DNR police checked about 8,000 boats and more than 15,000 fishermen over the weekend, Willing said. About 2,600 rockfish caught were measured to ensure they were between 18 inches and 36 inches long -- the legal limits, he added.
There were 46 tickets for fishing without a license, 26 for undersize fish and eight for fishing either before 5 a.m. or after 8 p.m., the legal time limits, Willing said.
Only one fisherman was cited for having more than the legal catch limit of two fish per day or five per day for charter-boat customers. Willing said one ticket was issued for an unlicensed fishing guide and for three boating violations.
Willing declared the rockfishing season debut "very successful" from a law enforcement standpoint.
"We had a lot of small fish being caught and being released," he said. "People were generally compliant at this time. We hope it lasts throughout the season."

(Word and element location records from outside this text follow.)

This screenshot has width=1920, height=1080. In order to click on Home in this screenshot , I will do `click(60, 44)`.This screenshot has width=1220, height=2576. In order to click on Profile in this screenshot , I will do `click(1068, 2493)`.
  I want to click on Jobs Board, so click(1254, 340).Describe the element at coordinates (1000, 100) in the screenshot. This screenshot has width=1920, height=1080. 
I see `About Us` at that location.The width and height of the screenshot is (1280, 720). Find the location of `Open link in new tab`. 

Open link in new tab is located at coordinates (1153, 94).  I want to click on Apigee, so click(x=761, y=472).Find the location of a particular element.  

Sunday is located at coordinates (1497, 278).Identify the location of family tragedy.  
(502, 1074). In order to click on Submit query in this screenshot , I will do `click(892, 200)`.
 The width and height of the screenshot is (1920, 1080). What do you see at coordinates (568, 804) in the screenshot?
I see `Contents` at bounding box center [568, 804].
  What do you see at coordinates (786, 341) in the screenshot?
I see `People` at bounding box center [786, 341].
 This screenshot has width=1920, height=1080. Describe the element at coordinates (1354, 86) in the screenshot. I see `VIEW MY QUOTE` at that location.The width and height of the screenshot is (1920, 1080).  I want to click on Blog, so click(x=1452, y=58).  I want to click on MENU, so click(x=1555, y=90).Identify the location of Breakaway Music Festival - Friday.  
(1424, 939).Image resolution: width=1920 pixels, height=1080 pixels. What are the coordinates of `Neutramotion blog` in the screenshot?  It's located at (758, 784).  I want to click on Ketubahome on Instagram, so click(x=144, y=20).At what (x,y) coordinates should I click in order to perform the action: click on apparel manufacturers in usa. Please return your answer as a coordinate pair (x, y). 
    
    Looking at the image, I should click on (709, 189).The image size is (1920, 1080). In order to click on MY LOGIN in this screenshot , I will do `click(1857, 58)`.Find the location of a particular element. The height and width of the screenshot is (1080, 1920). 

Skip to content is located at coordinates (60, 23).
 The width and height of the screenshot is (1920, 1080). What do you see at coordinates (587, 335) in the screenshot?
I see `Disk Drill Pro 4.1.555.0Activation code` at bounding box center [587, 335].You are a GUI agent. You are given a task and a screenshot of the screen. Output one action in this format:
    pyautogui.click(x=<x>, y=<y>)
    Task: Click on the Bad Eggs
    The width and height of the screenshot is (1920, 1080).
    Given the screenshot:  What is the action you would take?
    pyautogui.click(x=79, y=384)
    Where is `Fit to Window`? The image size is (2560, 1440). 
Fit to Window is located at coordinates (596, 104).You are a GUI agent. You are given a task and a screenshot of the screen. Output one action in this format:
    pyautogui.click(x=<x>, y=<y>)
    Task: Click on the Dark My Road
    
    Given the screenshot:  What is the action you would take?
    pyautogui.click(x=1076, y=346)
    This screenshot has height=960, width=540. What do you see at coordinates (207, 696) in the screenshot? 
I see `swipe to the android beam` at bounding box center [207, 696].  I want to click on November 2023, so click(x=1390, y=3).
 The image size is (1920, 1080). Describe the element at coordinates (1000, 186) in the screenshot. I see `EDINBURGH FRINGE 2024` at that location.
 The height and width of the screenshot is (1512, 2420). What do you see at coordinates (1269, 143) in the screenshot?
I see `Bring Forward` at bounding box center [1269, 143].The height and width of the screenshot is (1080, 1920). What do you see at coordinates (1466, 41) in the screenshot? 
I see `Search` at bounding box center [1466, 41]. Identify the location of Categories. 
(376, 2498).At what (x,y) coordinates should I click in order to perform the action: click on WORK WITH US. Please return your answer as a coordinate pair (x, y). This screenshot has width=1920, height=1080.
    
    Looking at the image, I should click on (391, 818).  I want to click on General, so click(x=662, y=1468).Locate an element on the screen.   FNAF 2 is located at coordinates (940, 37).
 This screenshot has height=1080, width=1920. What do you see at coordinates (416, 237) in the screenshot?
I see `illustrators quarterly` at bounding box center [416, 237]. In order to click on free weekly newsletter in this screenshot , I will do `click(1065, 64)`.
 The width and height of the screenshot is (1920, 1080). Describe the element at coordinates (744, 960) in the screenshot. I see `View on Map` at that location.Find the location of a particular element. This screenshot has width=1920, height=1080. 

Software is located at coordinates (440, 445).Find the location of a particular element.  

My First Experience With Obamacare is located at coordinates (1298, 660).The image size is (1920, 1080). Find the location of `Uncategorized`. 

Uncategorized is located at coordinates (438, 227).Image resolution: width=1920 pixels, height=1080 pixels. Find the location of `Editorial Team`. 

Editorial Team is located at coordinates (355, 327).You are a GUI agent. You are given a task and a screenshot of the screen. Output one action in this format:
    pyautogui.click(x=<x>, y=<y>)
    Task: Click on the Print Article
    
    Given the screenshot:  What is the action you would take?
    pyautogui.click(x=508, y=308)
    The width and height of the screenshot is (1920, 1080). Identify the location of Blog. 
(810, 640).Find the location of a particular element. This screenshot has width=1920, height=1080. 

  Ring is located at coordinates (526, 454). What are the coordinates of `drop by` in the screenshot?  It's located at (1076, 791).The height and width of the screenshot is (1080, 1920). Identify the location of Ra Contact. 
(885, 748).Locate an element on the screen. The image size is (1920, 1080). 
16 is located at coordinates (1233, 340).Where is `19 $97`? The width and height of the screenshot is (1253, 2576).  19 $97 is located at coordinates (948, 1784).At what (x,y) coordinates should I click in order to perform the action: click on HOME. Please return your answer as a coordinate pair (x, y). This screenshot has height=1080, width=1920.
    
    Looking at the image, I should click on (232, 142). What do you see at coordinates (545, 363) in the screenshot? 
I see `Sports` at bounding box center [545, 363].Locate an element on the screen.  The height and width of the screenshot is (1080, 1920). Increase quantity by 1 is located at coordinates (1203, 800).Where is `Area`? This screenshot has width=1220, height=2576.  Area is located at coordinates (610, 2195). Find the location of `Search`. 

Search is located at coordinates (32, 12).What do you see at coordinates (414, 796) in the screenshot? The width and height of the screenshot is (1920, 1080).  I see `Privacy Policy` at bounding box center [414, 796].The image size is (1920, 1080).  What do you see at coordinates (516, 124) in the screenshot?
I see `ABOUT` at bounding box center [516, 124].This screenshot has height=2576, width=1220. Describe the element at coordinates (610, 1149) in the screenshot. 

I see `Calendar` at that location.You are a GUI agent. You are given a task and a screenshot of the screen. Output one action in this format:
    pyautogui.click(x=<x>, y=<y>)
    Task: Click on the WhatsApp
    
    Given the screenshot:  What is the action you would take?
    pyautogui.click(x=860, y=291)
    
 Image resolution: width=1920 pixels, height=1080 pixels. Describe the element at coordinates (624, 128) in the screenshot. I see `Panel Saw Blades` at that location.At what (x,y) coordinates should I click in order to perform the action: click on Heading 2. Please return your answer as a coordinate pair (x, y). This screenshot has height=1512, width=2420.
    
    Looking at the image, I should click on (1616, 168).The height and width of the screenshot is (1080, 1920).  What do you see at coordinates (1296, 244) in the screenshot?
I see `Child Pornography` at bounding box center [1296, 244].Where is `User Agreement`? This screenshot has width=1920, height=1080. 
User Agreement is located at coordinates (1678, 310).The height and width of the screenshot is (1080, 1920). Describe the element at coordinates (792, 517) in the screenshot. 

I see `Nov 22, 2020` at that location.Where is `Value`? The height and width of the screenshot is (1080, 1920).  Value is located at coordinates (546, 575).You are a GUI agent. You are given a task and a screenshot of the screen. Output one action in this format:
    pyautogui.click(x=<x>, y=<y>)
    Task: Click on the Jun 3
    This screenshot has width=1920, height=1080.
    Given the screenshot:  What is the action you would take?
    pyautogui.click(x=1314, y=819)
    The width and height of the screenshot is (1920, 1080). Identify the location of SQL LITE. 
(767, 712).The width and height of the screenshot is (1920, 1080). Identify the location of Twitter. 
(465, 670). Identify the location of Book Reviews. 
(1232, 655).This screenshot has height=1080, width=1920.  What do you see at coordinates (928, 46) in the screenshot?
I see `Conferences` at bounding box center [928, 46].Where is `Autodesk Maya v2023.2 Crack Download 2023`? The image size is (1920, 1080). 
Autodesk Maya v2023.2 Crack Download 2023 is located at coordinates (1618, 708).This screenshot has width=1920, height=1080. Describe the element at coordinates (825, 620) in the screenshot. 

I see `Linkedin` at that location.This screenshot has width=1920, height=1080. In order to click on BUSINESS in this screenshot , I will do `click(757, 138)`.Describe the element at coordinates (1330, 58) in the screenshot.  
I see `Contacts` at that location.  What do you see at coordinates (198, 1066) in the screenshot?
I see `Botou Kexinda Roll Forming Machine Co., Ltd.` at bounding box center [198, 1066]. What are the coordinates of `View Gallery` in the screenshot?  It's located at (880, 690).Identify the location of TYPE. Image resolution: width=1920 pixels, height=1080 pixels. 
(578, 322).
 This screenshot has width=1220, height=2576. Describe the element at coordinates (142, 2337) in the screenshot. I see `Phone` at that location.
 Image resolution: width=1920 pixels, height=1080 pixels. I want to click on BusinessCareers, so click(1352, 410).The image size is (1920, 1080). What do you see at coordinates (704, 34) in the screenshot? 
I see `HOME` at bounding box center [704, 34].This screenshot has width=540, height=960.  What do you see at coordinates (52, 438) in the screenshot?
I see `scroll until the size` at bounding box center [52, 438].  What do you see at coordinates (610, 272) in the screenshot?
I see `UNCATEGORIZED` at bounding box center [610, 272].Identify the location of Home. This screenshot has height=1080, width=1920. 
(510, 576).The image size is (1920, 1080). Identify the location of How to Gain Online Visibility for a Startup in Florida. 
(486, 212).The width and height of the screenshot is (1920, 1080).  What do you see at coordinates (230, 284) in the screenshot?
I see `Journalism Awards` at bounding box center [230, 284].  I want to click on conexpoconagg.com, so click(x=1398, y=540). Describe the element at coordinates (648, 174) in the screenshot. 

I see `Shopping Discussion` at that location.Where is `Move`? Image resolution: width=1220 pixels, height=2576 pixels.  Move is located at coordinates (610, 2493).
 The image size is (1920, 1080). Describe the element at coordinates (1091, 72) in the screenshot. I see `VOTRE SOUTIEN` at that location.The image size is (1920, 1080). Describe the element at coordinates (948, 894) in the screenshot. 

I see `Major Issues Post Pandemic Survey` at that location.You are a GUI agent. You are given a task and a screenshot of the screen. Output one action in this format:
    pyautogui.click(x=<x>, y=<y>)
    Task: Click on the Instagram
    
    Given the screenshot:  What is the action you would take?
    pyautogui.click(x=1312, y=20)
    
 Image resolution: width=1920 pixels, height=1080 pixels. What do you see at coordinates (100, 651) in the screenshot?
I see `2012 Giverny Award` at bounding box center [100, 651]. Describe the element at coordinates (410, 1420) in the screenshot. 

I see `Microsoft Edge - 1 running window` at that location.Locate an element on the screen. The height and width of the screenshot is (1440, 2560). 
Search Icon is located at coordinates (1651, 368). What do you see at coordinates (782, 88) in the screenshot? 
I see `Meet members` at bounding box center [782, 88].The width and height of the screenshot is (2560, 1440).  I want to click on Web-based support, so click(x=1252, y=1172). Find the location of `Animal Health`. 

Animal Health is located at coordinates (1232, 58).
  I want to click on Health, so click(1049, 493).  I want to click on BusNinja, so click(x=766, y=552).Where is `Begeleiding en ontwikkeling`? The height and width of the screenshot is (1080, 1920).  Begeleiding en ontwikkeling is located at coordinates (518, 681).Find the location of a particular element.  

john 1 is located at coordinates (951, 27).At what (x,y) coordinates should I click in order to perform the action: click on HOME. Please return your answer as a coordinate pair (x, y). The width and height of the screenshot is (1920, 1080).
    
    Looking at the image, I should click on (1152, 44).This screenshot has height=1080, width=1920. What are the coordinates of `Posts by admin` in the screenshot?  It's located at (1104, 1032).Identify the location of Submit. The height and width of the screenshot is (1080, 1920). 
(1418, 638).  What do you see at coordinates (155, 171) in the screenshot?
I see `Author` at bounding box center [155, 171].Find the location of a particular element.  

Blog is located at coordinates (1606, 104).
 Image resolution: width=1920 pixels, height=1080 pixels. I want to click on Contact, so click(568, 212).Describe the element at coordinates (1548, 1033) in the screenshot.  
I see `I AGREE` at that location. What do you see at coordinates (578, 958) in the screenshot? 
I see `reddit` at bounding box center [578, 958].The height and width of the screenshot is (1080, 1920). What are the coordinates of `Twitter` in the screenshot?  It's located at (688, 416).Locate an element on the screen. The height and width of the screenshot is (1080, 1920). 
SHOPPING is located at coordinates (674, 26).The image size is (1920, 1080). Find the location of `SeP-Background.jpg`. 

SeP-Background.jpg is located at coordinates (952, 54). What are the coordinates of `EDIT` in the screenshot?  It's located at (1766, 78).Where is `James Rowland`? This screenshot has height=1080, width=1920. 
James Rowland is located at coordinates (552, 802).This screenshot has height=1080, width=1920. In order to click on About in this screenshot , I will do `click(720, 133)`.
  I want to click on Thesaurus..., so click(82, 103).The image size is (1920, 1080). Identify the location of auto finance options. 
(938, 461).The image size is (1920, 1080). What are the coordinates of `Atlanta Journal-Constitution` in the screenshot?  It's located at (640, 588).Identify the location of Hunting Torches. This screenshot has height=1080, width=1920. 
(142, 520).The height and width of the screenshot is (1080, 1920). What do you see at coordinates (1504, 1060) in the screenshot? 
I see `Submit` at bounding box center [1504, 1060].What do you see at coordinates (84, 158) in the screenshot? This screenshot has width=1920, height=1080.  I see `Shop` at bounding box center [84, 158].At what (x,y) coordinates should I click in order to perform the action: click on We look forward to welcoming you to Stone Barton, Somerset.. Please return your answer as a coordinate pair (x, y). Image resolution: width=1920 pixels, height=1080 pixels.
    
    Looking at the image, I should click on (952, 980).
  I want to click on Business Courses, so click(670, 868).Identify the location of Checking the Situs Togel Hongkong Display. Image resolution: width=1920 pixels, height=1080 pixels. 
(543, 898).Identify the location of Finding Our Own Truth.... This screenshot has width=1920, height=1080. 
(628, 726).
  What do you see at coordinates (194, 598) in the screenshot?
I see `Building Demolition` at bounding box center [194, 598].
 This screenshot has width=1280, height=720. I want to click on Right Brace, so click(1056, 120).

W. Peter Jensen, DNR's fisheries director, said that state officials were reviewing reports from the state's 80-person monitoring force around the bay to see if the five-week fishing season would need to be shut down early.
Based on preliminary reports from the weekend, Jensen said, it appeared that fishermen were not finding that many rockfish big enough to keep in much of the bay.
That fits with projections DNR officials made last week. DNR officials countered dire predictions from critics of lifting the rockfish moratorium, who had warned that so many fishermen would crowd the bay that recreational anglers and charter boat customers would quickly catch their state-imposed quota of 430,000 pounds of rockfish.
A fishing moratorium was imposed, meanwhile, on catching striped bass in offshore Atlantic Ocean waters controlled by the federal government. That move was intended to close a loophole in states' fishing regulations and to ensure that catch restrictions were effective, officials say.